Can I send a note to multiple recipients?

No, you cannot. This web application is designed for single viewing only. If you want to send a note to multiple recipients, then you must create multiple notes, one for each person.

How secure is the private passphrase?

Because the note encryption is symmetric cryptography, anyone with the encryption key can decrypt the note, and view its contents. As such, it is critical that the private passphrase be private, only between the sender and the recipient.

What is a duress key?

A duress key is a key that is provided when the user who has knowledge of decrypting the note is under coersion by a third party, such as law enforcement. A duress key is separate from a private key, in that a duress key will not decrypt the note. Instead, the duress key will immediately and silently destroy the note, and return 5 random sentences from The Zen of Python. Thus, no knowledge about the note is gained, and because the note has been destroyed, there are no options to take in recovering its contents.

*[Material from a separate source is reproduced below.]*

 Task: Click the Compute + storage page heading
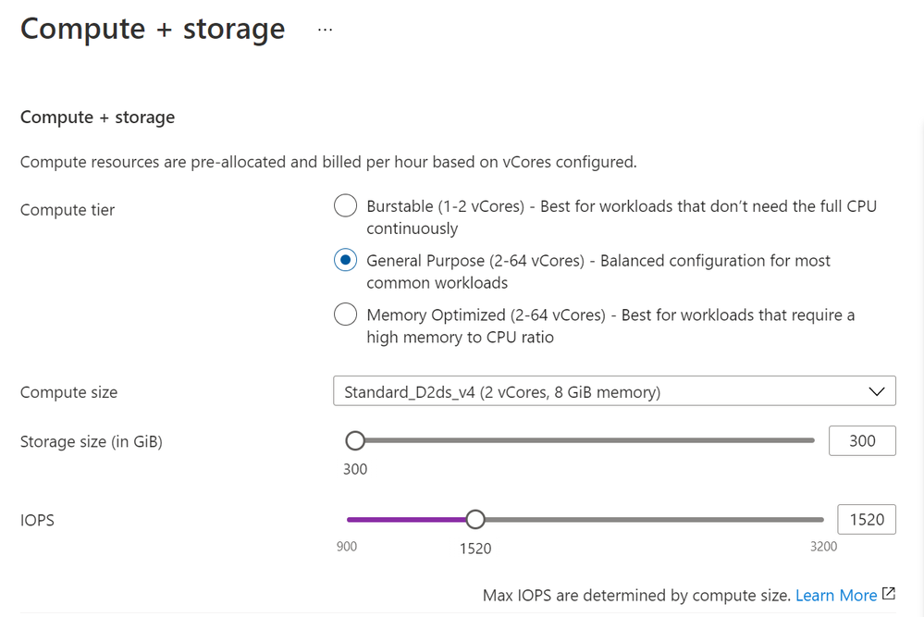coord(152,29)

Why am I forced to use JavaScript?

This site could run fine without JavaScript. However, when creating a note, a Hashcash token is minted and submitted to the server for verificaiton. Hashcash tokens are minted to prevent form spam and to prevent brute forcing POST denial of service attacks. JavaScript is also used to create a QR code when the note has been submitted, allowing you to share the note using your mobile device. There is no JavaScript tracking software in the application.

What is a hashcash token?

A hashcash token is a proof-of-work puzzle that your browser must solve before it can submit the form data. It is built for the sole purpose of fighting spam. Typically, hashcash tokens are used when composing emails. The token is minted by the sender's email client, then put into the headers of the email. The token is computationally expensive for the sender to create. However, when the email is sent, the recipient can verify the token is valid quickly. This implementation of hashcash uses browser fingerprints as the resource string to uniquely identify your browser, rather than an email address. This fingerprint is an anonymous 32-bit MurmurHash digest.

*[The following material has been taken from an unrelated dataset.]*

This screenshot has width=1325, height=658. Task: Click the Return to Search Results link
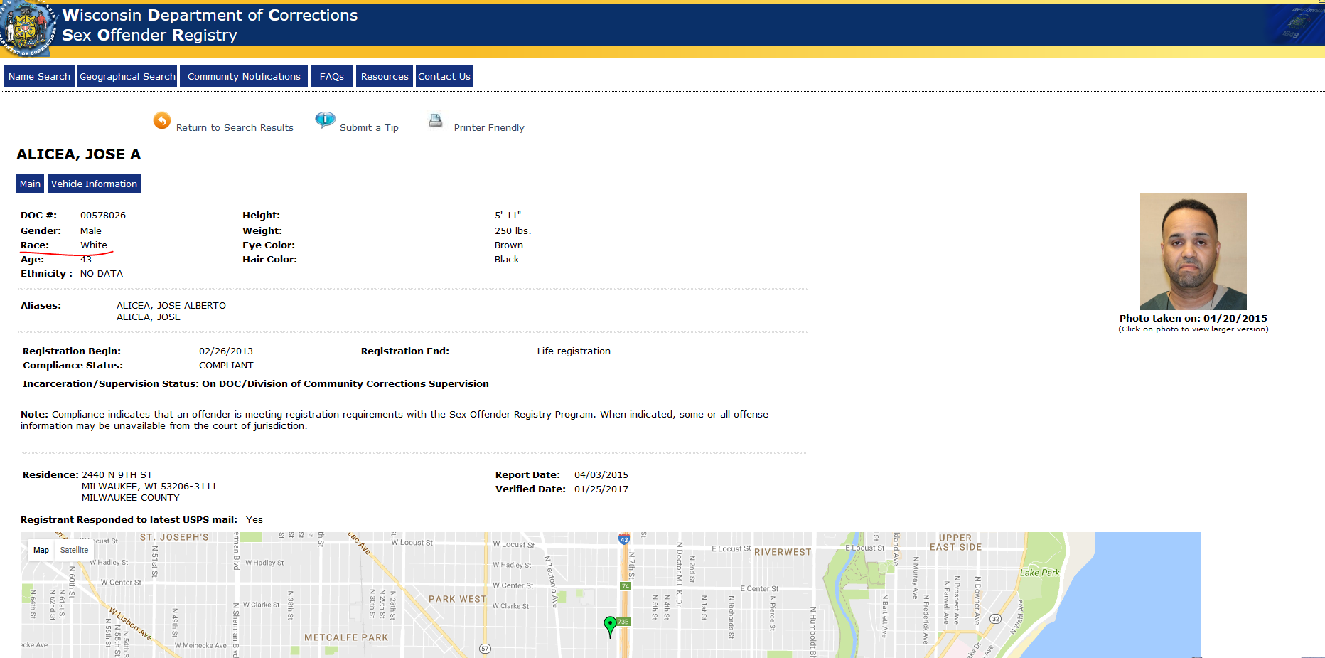pyautogui.click(x=235, y=128)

What are browser fingerprints?

Browser fingerprints are a subset of device fingerprints, where the browser can be uniquely identified with greater than 90% accuracy. Typically, browser fingerprints are used to identify and track users while on websites. Here, it is used only as a resource string for an anonymous Hashcash token. A browser fingerprint is calculated by determining the IP address of the user, its screen resolution, installed extensions, plugins, and fonts, and many other factors. All of these factors are pooled together, and hashed using the MurmurHash function. This function returns a 32-bit decimal number, such as "2199570". That number is used as the resource string for the Hashcash token, which is stored on the server to prevent double spending.

How secure is my note really?

Nothing is 100% secure. There are always tradeoffs. Even though I've gone to great lengths to protect your data by default, nothing is perfect. This software is provided by d-note which you can host on your own server. Further, you probably should not put all of your eggs in one basket. It is best practice to send usernames to the recipient via one method, and passwords via another. That way, it could be difficult for a single person to collect all of the necessary data. Lastly, if this application is not served over SSL, then packets could be sniffed off the wire, and the contents of the note revealed in plaintext.

Are there any backdoors?

No. There are no backdoors in the default source code. Because this application is Free and Open Source Software, you are free to download and examine the source code yourself, and determine if any backdoors exist.

Are you sharing my data with the NSA, MI6, KGB, etc.?

No. XMission values your privacy and we are not sharing the data with anyone. There are no backdoors in the source code, as already mentioned, and nothing is calling home. All network interaction, by default, is communicated strictly between your browser and this server.